- Artist: Henri Matisse
- Year: 1952
- Type: Gouache-painted paper cut-outs stuck to paper mounted on canvas
- Dimensions: 116.2 cm × 88.9 cm (45.7 in × 35 in)
- Location: Musée National d'Art Moderne; Paris;

= Blue Nudes =

Lithographs by Henri Matisse

The Blue Nudes is a series of collages, and related color lithographs, by Henri Matisse, made from paper cut-outs depicting nude figures in various positions. Restricted by his physical condition after his surgery for stomach cancer, Matisse began creating art by cutting and painting sheets of paper by hand; these Matisse viewed as independent artworks in their own right. The Blue Nudes refers also to the editioned multiples based on the cut-outs.
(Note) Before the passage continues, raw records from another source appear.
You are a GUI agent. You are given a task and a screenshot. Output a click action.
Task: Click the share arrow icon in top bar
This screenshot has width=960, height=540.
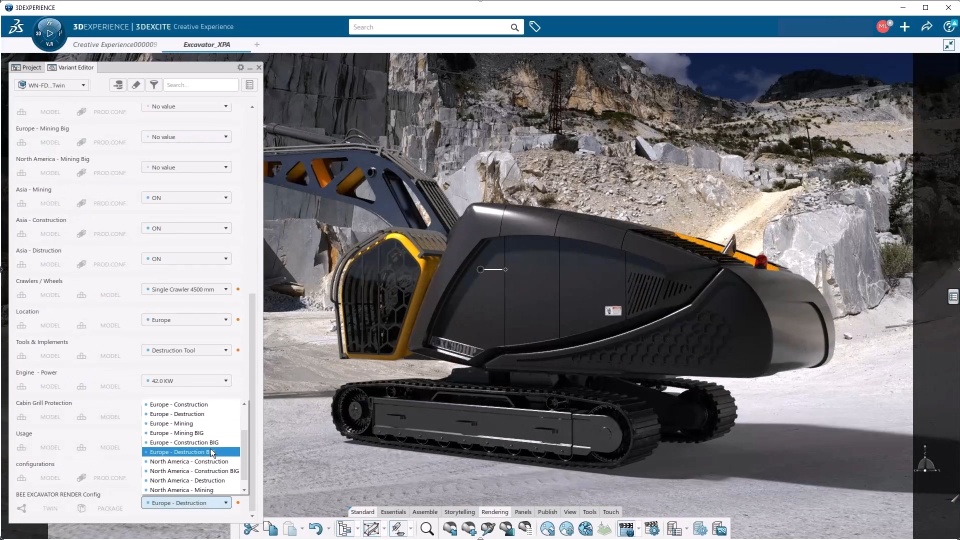926,27
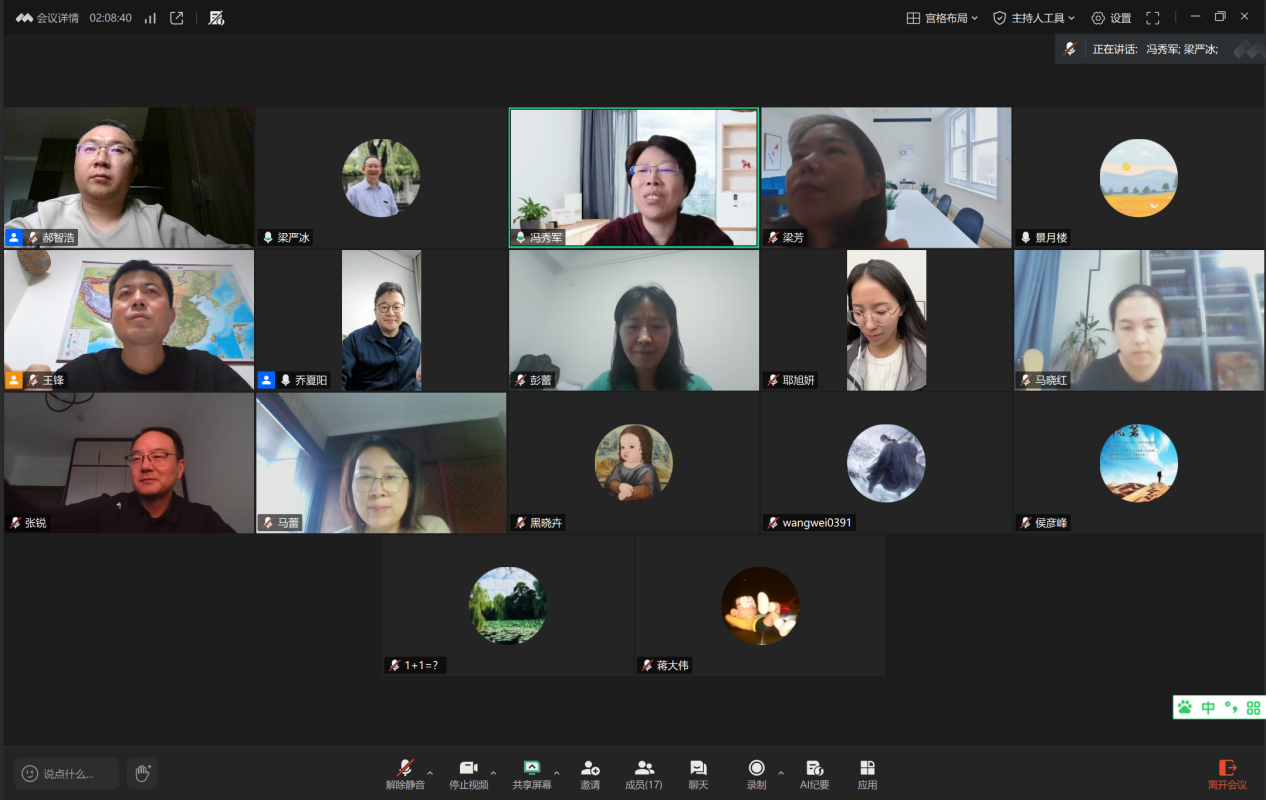The image size is (1266, 800).
Task: Click the raise hand icon
Action: point(143,773)

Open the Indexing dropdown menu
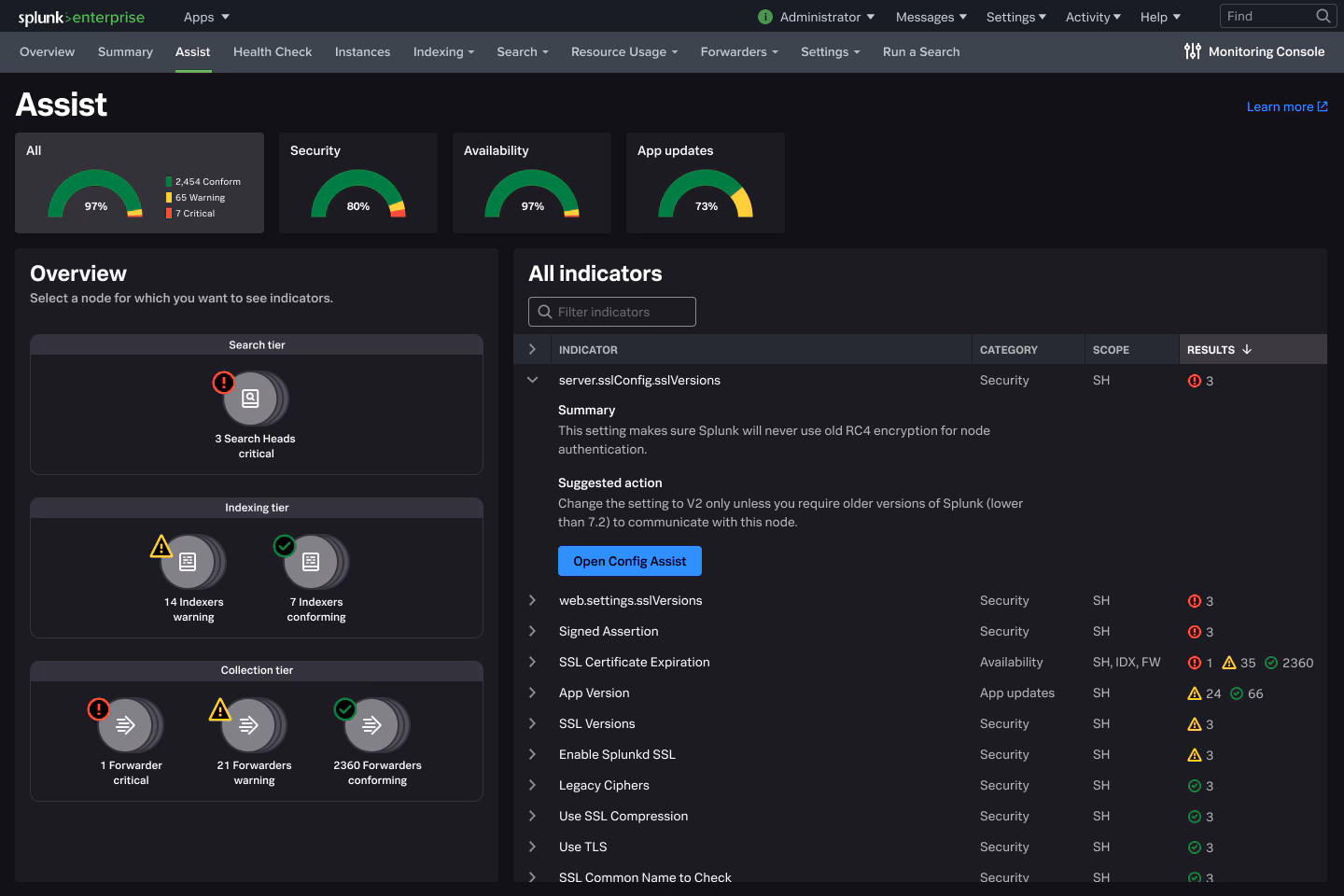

Matisse supervised the creation of these lithographs until his death in 1954.

Blue Nude IV, the first of the four nudes, took a notebook of studies and two weeks' work of cutting-and-arranging before the resulting artefact satisfied him. In the event, Matisse finally arrived at his favorite pose, for all four works—intertwining legs and an arm stretching behind the neck. The posture of the nude woman is like the posture of a number of seated nudes made in the first years of the 1920s, ultimately, the posture derives from the reposed figures of Le bonheur de vivre. The second in the series, Blue Nude II, was completed in 1952.
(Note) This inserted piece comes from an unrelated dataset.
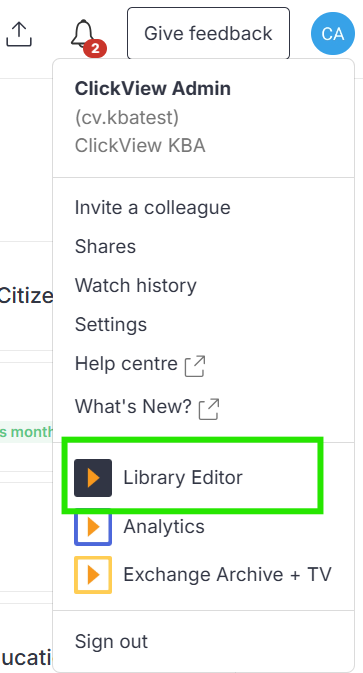Select Invite a colleague
The width and height of the screenshot is (363, 673).
[152, 207]
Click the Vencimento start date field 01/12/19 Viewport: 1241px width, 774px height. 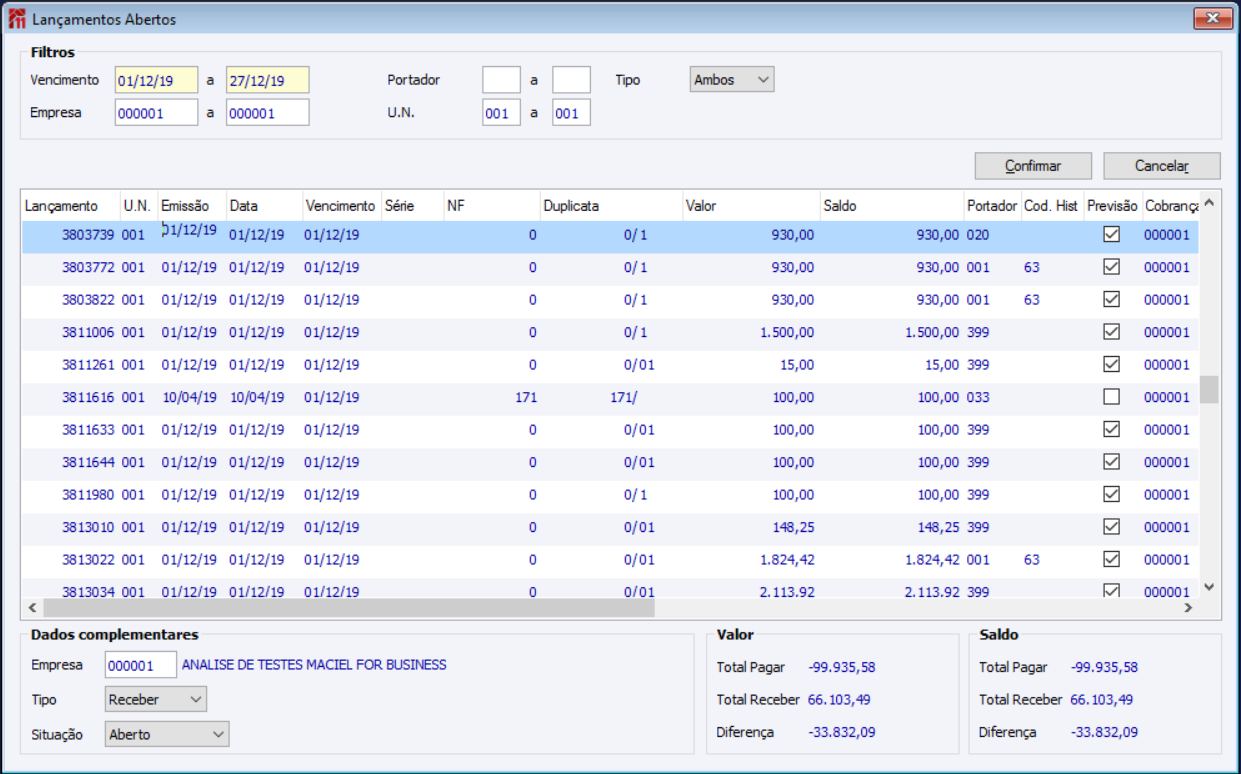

Despite the flatness of paper, the cut-outs reflect Matisse's earlier sculptures in their tangible, relief-like quality, especially the sense of volume created by the overlapping of the cut-outs. Blue Nude I, in particular, can be compared with sculptures such as La Serpentine, from 1909.
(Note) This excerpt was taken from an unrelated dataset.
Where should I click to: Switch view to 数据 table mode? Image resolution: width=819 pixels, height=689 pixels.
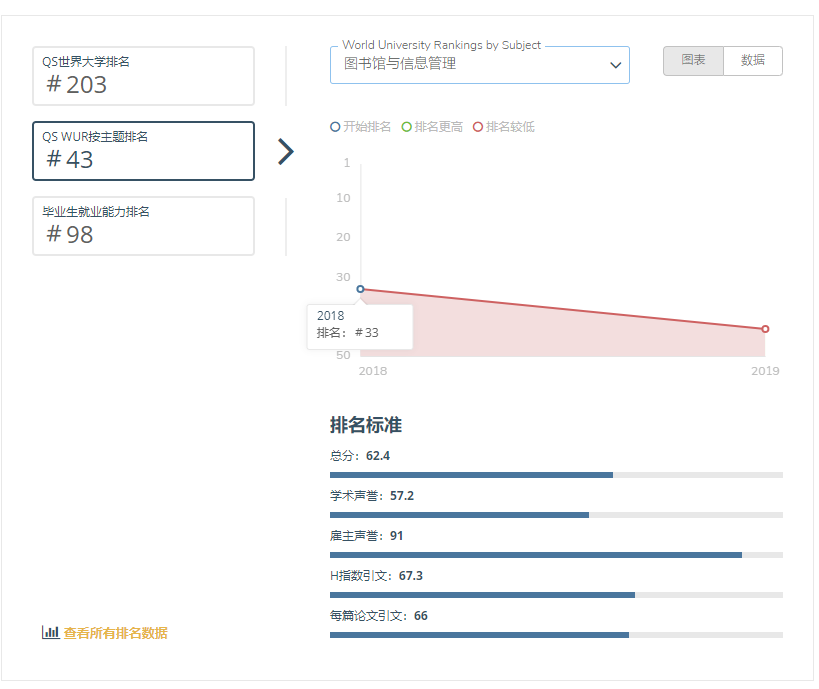pos(753,61)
The color blue signified distance and volume to Matisse. Frustrated in his attempts to successfully marry dominant and contrasting tones, the artist was moved to use solid slabs of single color early in his career, a technique that became known as Fauvism. The painted gouache cut-outs that compose the Blue Nudes were inspired by Matisse's collection of African sculpture and his visit to Tahiti, in 1930. He required another twenty years and a post-operative period of incapacity, before Matisse synthesized those African and Polynesian influences into this seminal series.

After his death, the works were printed in a special 1956 issue of Verve, entitled "Les Dernières Œuvres de Matisse", though only the ones finished before his death bear his signature. The series was later shown at the Museum of Modern Art (MoMA) from October 2014 to February 2015 as part of the exhibition Henri Matisse: The Cut-Outs.